La requérante d'asile n° 32 659 313 (I)

Oswald Sigg

A la fin du premier entretien avec la requérante d'asile AB, cette dernière me dit: "On devrait croire ce qu'une personne raconte sur elle-même". 

Le 5 juillet 2004, AB est arrivée en Suisse à l'aéroport de Genève et y a déposé une demande d'asile. Trois jours plus tard, elle était entendue une première fois en tant que n° de personne 32 659 313 et n° N 964 854 au centre de procédure de Vallorbe. Il ressort du procès-verbal n° 68756.01 que AB vient du pays C (Afrique), est née le 26.03.1974, a laissé derrière elle deux enfants de 5 et 7 ans, que sa fortune est de CHF 0.00 et qu'elle est entrée en Suisse sans papier d'identité valable. Elle a remis deux documents concernant sa qualité de membre d'un parti politique rattaché à l'Internationale socialiste et parti d'opposition dans son pays d'origine. Comme motif d'asile, elle a fait valoir entre autres: "J'ai lutté contre la fraude et la corruption; les soldats du régime m’ont souvent menacée de me mettre en prison; là, on m'aurait oubliée." Quand la rumeur s’est répandue que le chef d'Etat était mort, AB a organisé une fête avec ses amis politiques. Mais la rumeur était fausse, alors tout le monde a été mis en prison. AB a été interrogée, battue, torturée puis plusieurs fois violée par trois soldats dans une maison isolée. A l'hôpital où elle a été emmenée en raison de ses blessures, elle a pu échapper à la surveillance et s’évader. Elle s'est cachée chez une belle-sœur avant de pouvoir, probablement avec l'aide d'un passeur, quitter le pays puis se rendre en avion en Italie et de là en Suisse. 

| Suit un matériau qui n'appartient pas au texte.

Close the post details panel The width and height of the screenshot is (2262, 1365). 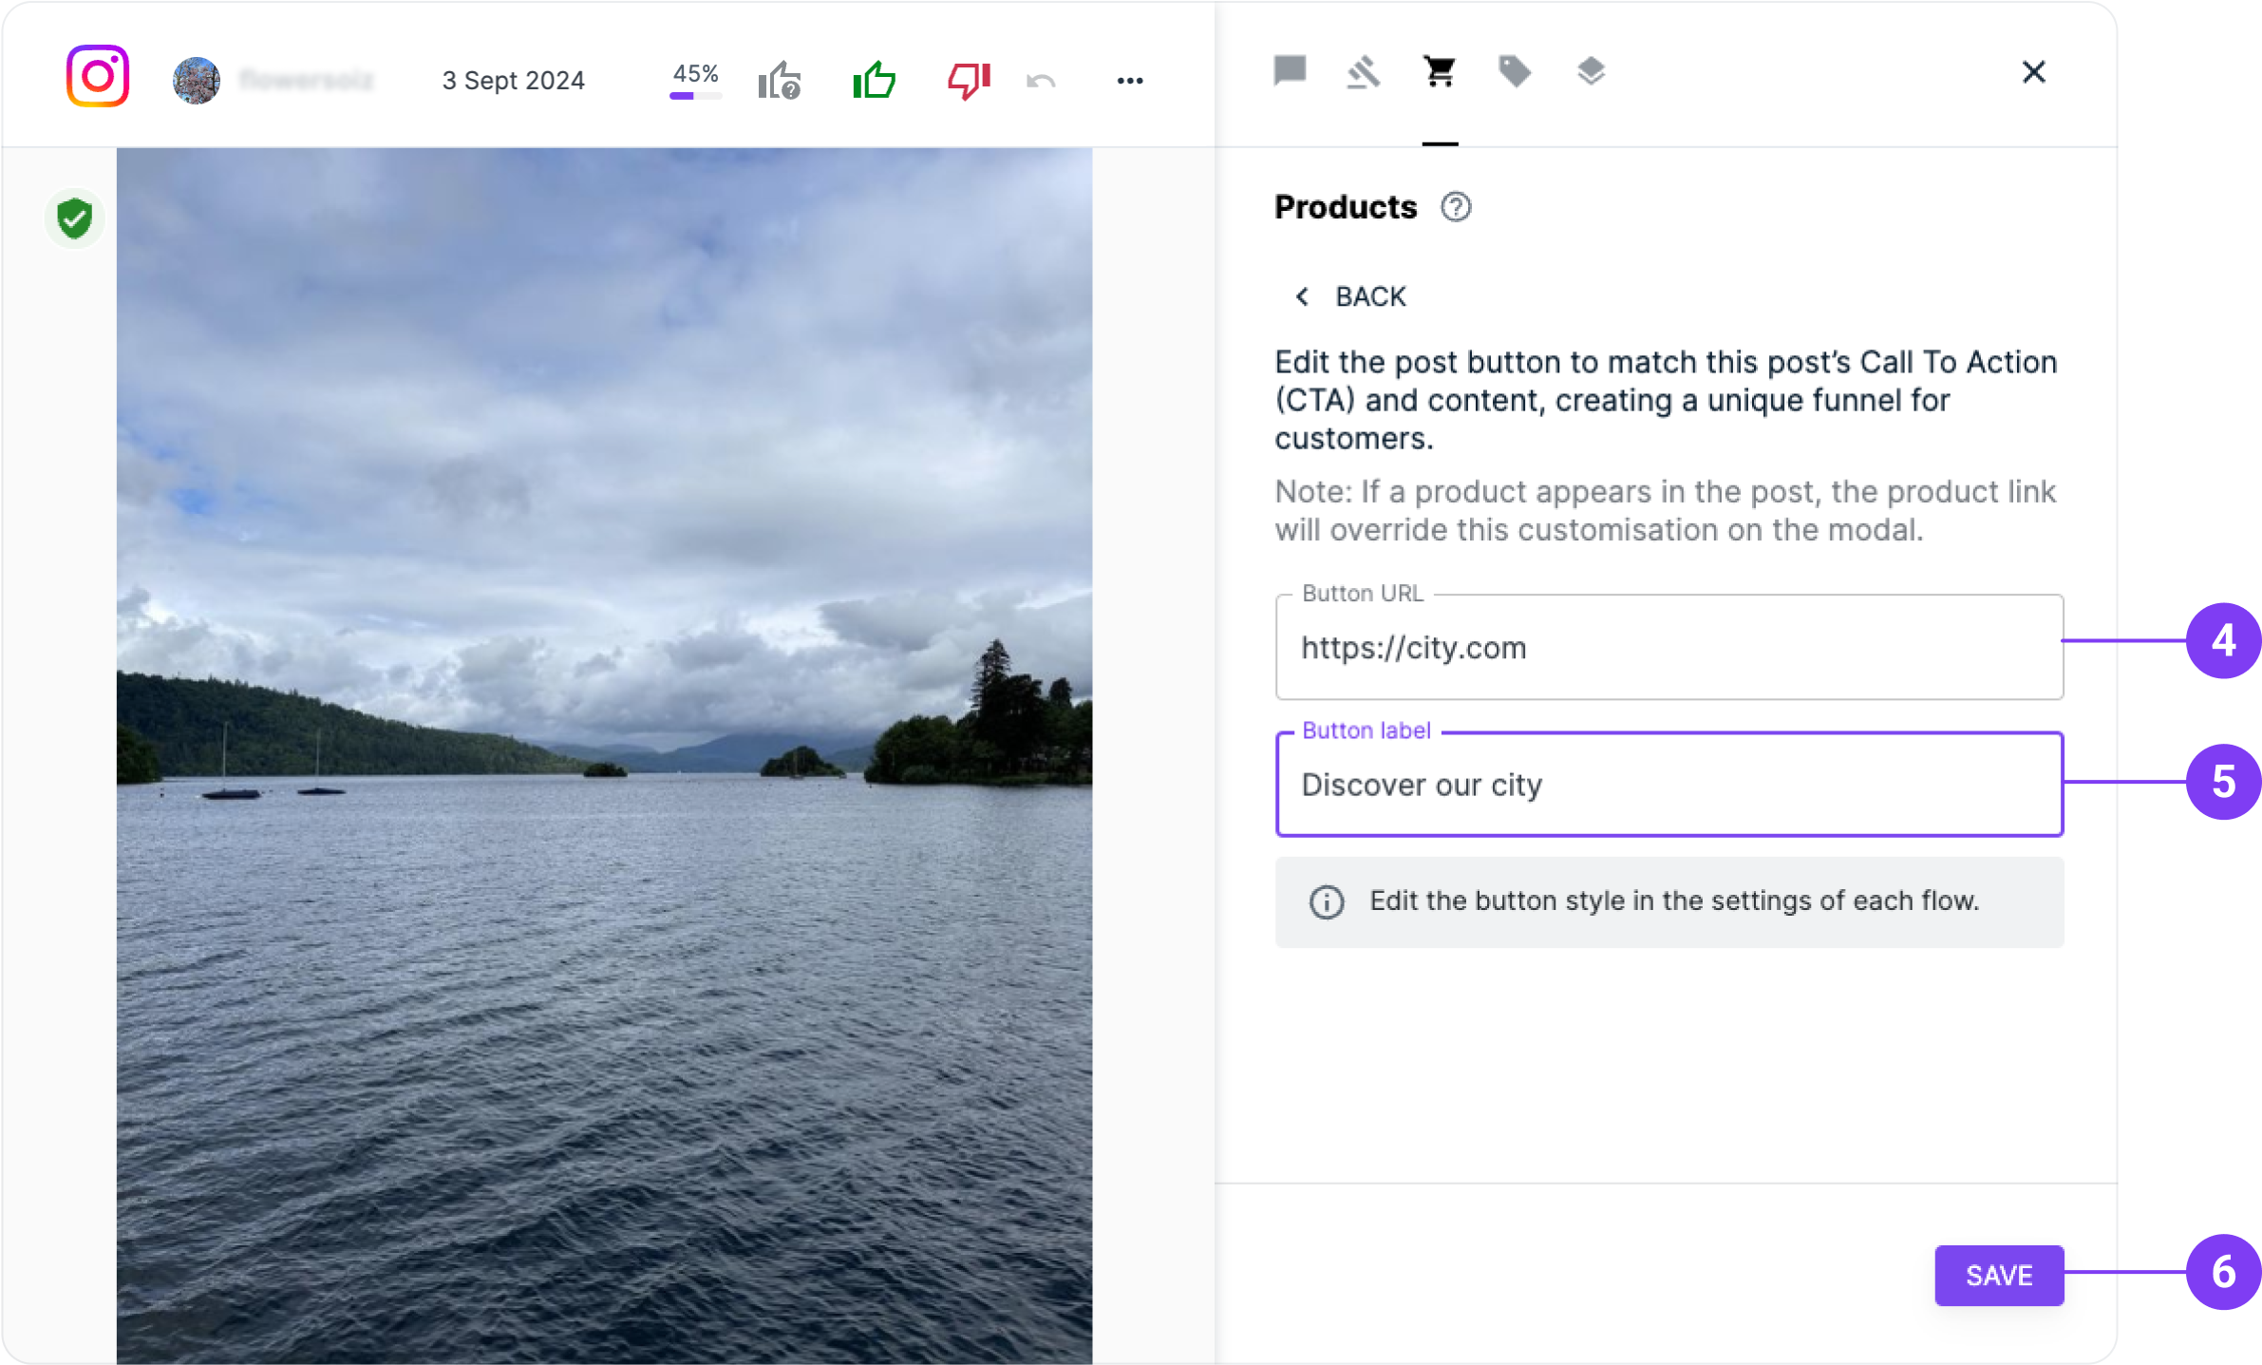coord(2033,72)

Ses déclarations sont invraisemblables, contradictoires et fausses 

Le 5 novembre 2004, elle est entendue par une fonctionnaire cantonale sur mandat de l'Office fédéral des migrations, en présence d'une représentante d'œuvre d'en­traide; l'audience dure sept heures. Au début, elle doit signer une déclaration selon laquelle elle est menacé d'expulsion immédiate si elle ne dit pas la vérité, fait de fausses déclarations, évince des aspects importants, répond de manière incomplète, retient des moyens de preuve et cache sa véritable identité. La fonctionnaire pose ses questions selon un schéma. Les réponses de AB consignées montrent qu'elle n'a pas compris certaines questions. Néanmoins, elle signe chacune des 21 pages du procès-verbal. Elle devra attendre quatre ans pour être renseignée sur son sort. Son permis N est renouvelé huit fois avant qu’elle reçoive l'ukase du DFJP: refus; elle a cinq semaines pour quitter le pays. Trois années plus tard tombe le jugement - défi­nitif - de dernière instance. Le Tribunal administratif fédéral, auquel AB a fait recours, ne croit pas un mot de ce qu'elle a dit. On comprend du procès-verbal des débats, rédigé principalement par un système d’éléments de texte prédéfinis, comment le juge a parfois mal rendu le procès-verbal d'audition, laissé de côté un document es­sentiel pour l'appréciation, déclaré non pertinents tous les articles de presse de son pays d'origine fournis par AB et présenté les dires de la prévenue comme étant in­vraisemblables. Selon l'arrêt "motivé" du Tribunal administratif fédéral, ses déclara­tions sont infondées, contradictoires, contraires aux faits, fausses ou falsifiées. Son parti ne serait pas un parti d'opposition et AB n'aurait pas pu être persécutée au C. 

C'en est d'autres qui l'ont violentée 

Malgré la description de AB de la terreur officielle qu'elle a dû subir au C, le jugement se fonde sur une phrase clé  des considérants: "Le tribunal constate que les vio­lences rapportées par la requérante ont une autre origine que celle prétendue par cette dernière". Faisant fi d'un certificat médical attestant que AB souffre d'un trau­matisme depuis ces brutalités et de dépression avec tendance suicidaire, et moyen­nant une description édulcorée de la situation sociopolitique dans le pays C, le Tri­bunal administratif fédéral confirme l'expulsion immédiate de AB. Sur ce, l'Office fé­déral supprime l'aide sociale pour AB et lui fixe le délai ultime pour quitter la Suisse au 13.08. 2011. Les autorités du pays C refusant de lui délivrer les documents de voyage nécessaires, elle est cantonnée dans un baraquement où elle reçoit chaque jour un bon d'une valeur de CHF 6.00 pour acheter de quoi survivre. 

Réd./ Les chiffres et les dates ont été légèrement modifiées; toutes les données pro­viennent du dossier officiel du cas AB.